The HTTP Archive charted the growth of the average web page and found that average web pages have grown from 726 KB a year ago to 965 KB now. The 33 percent jump is due in large part to more images and third-party scripts like ads and analytics. Javascript content, spurred on by the rise of HTML5, has grown over the last year by 44.7 percent, according to analysis by Royal Pingdom.

This, of course, is nothing new. The average web page has been growing in size year over year. Back in 1995, the average web page was 14.1 KB. But with the rise of new capped mobile broadband plans, it adds an additional wrinkle for mobile users who have to submit to these limits. Even if they don’t change their behavior, their data usage on mobile browsers will continue to expand with the size of web pages.

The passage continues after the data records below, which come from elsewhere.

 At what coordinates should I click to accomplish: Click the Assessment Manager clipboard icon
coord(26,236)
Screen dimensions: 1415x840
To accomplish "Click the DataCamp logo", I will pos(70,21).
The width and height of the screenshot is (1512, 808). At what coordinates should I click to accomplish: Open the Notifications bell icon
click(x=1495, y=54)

This is another good reminder that web sites should invest in mobile optimized sites. Not only do they appear better and load faster on mobile devices but they also have the potential to ease the data crunch on users by presenting a more streamlined page. A survey in June commissioned by Google and the Mobile Marketing Association found that only 33 percent of U.S. businesses have mobile optimized sites. Consumers are also increasingly showing their impatience with sites that don’t load well on mobile devices.

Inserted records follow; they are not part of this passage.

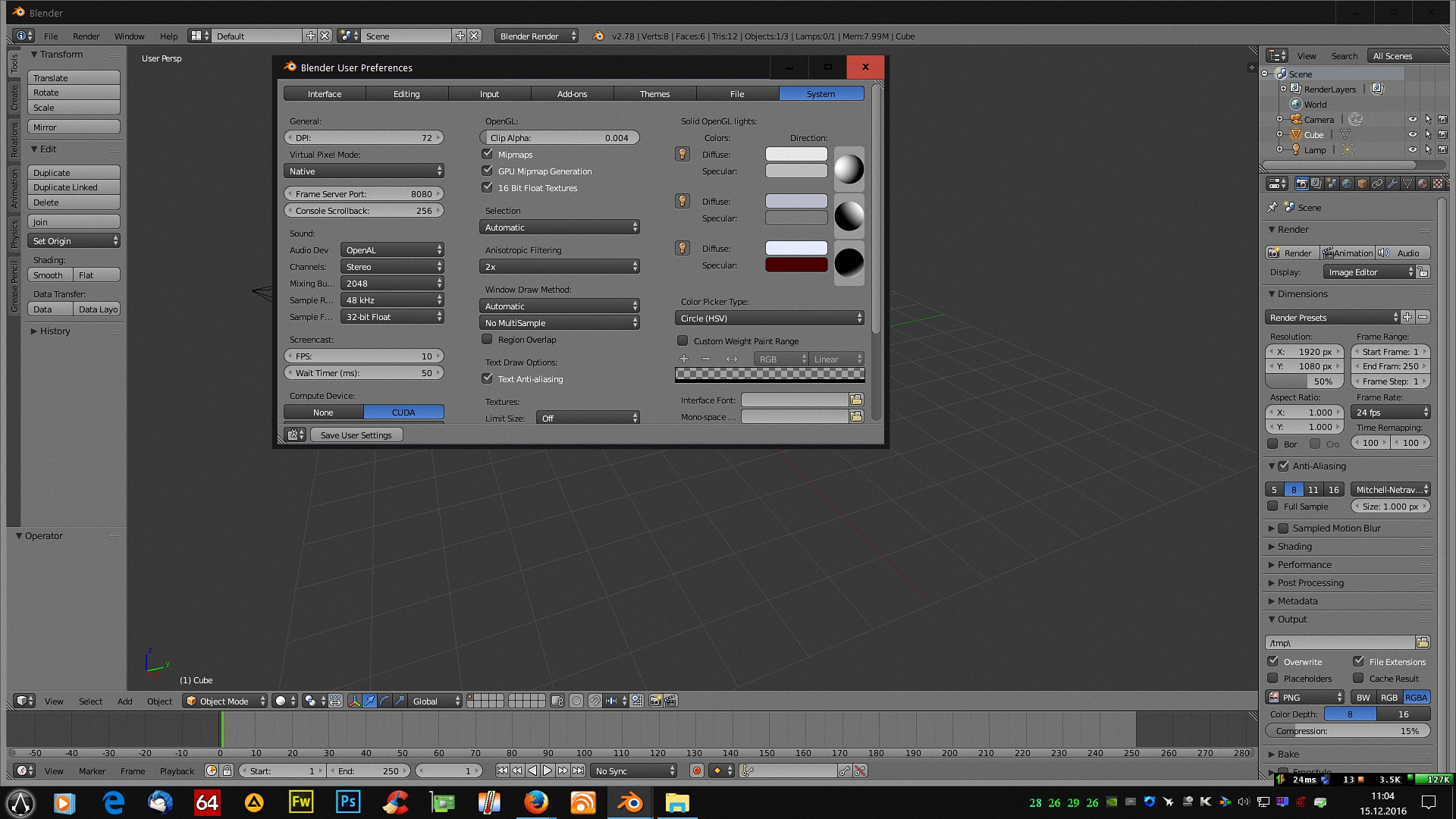This screenshot has width=1456, height=819.
Task: Click the translate manipulator arrow icon
Action: tap(369, 701)
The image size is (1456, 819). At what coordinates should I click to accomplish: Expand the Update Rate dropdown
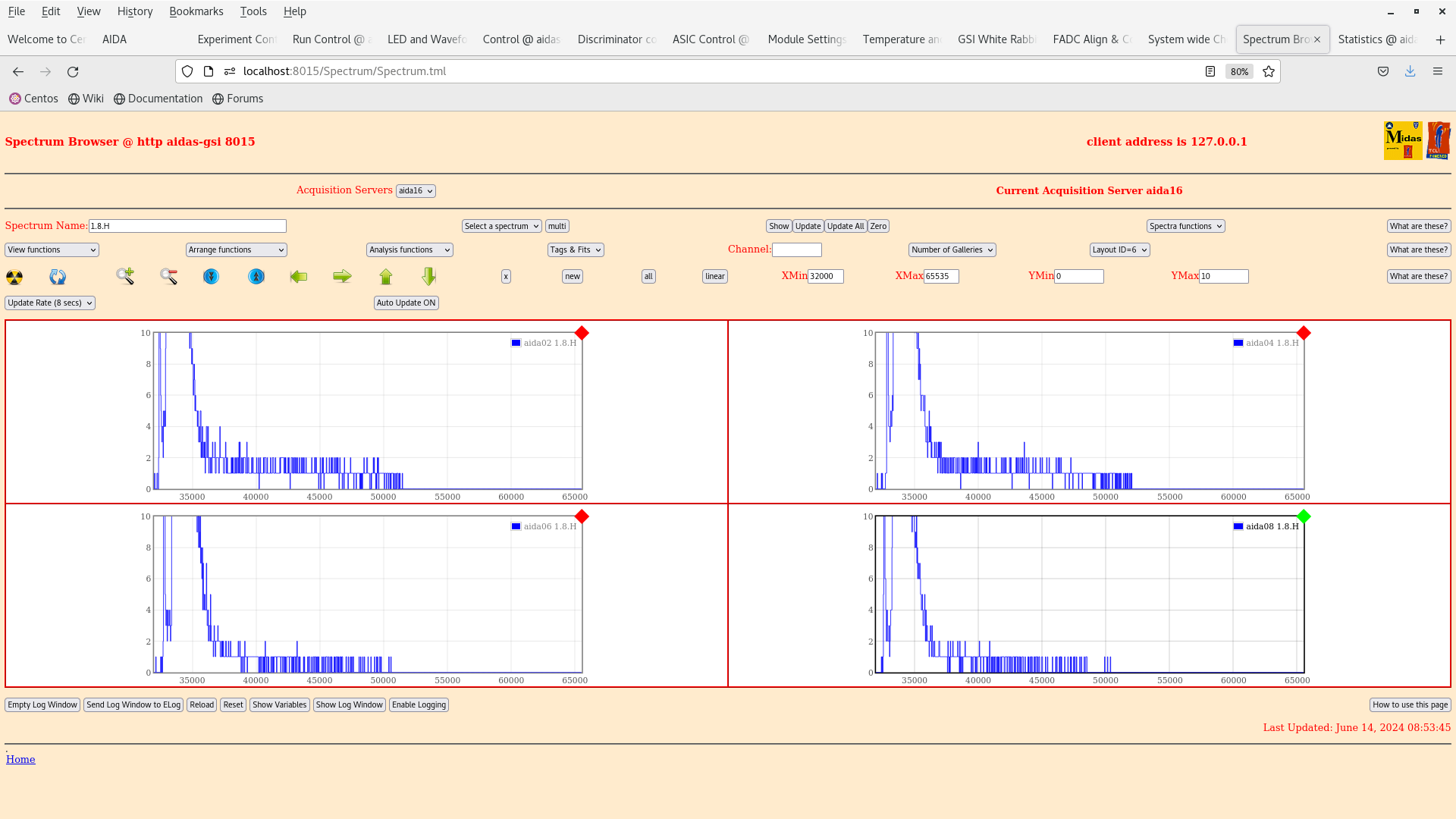click(x=50, y=303)
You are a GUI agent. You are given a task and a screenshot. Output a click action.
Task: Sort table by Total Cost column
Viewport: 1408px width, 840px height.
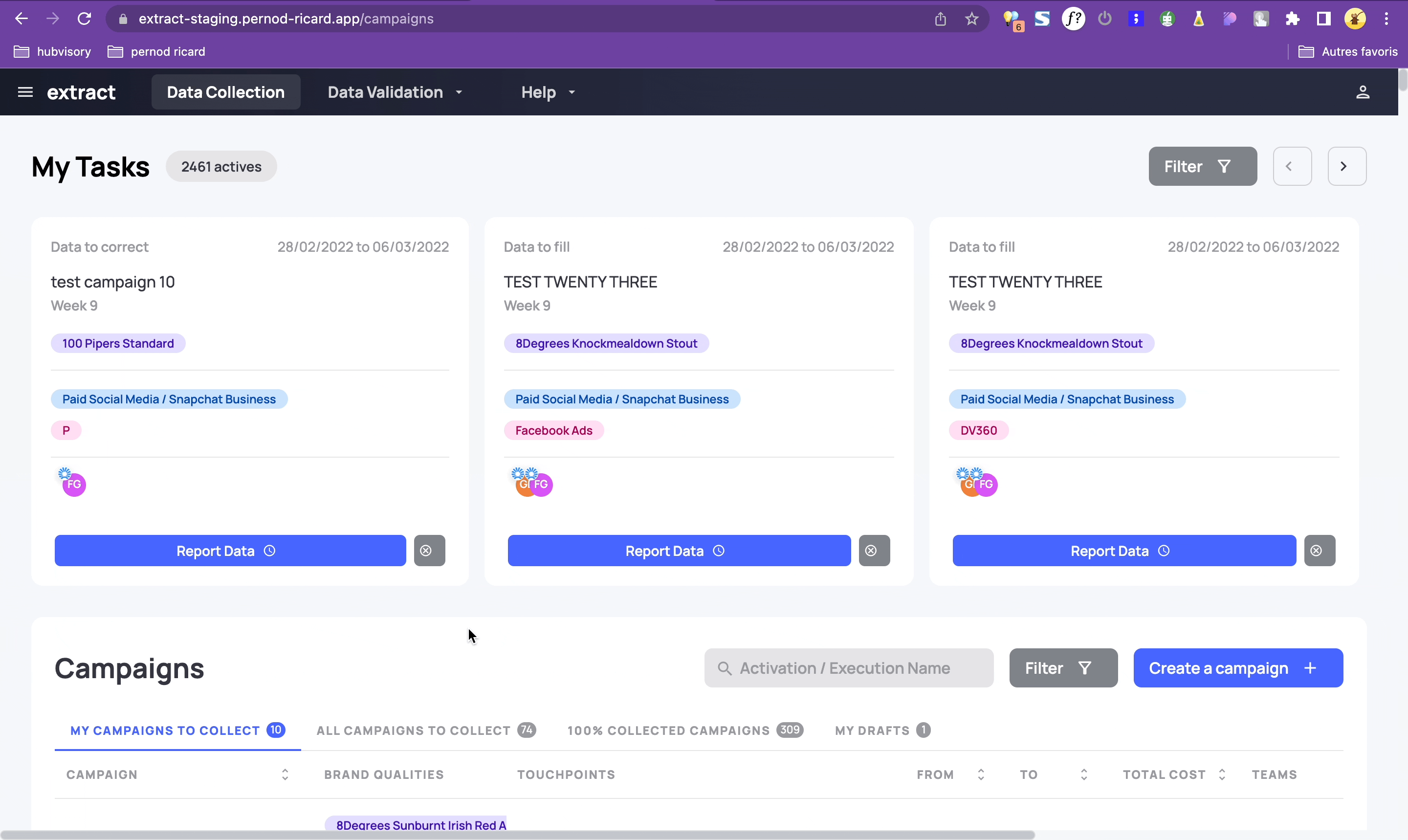click(x=1222, y=774)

The growing size of web pages might also might push more consumers toward data compression options like Opera’s mobile browser, Skyfire’s browser and Onavo’s data crunching service. And it’s going to have to ultimately force carriers to reconsider where they want to set their data tiers. The existing plans may keep most of users under the caps for now. But with rising usage, not to mention the growing size of web pages, the average user’s data consumption will be shifting upward over time.

Image courtesy of Flickr user mking1783

  1. Thomas Vander Wal Wednesday, December 21, 2011

    I’m happy to see this. I have been running into similar when sitting in on RFP reviews for site redesign & engineering. I have been finding it odd that the very familiar corporate 3 to 4 paragraph, global and local navigation, and a few images standard pages that used to be 50kb to 80kb when hand built 4 years back are now over a 1MB. When looking at the markup and what is called into the pages there are often 2 to 4 JavaScript frameworks (not optimized), heavy external script calls for analytics and reporting, and incredible amount of CMS cruft that goes into every page regardless if it is used of not.

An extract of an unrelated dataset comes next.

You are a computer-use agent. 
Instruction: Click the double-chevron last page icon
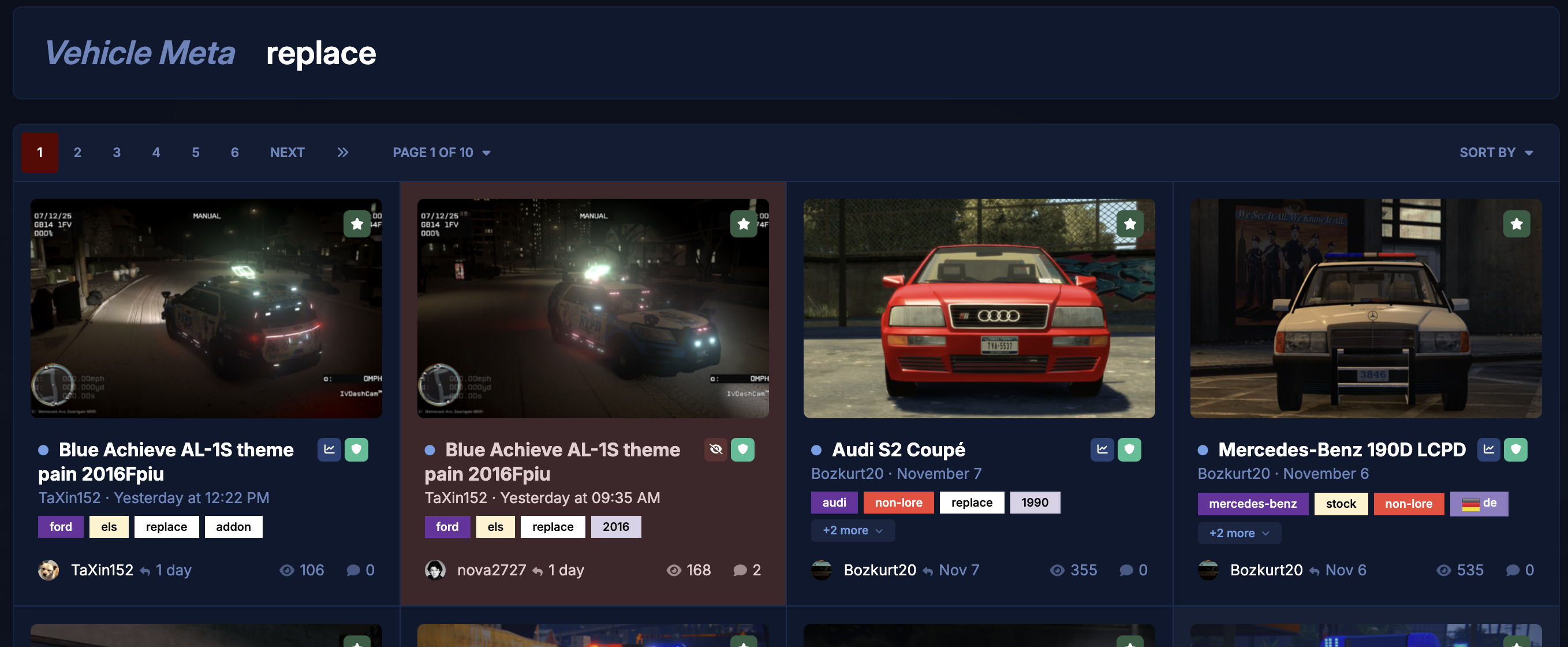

    At the same time I have been talking with designers, developers, and owners of small web shops who were asked to bid on redesigns of large corporate sites have moved into shifting large corporate websites out of their heavy CMS to much smaller, nimble, and forward looking options that also produce much better web experience for their customers visiting the sites (this includes much smaller and quicker loading web pages). Similarly I have heard from many organizations looking to hire web designers and developers to have internal teams who can move them off these systems.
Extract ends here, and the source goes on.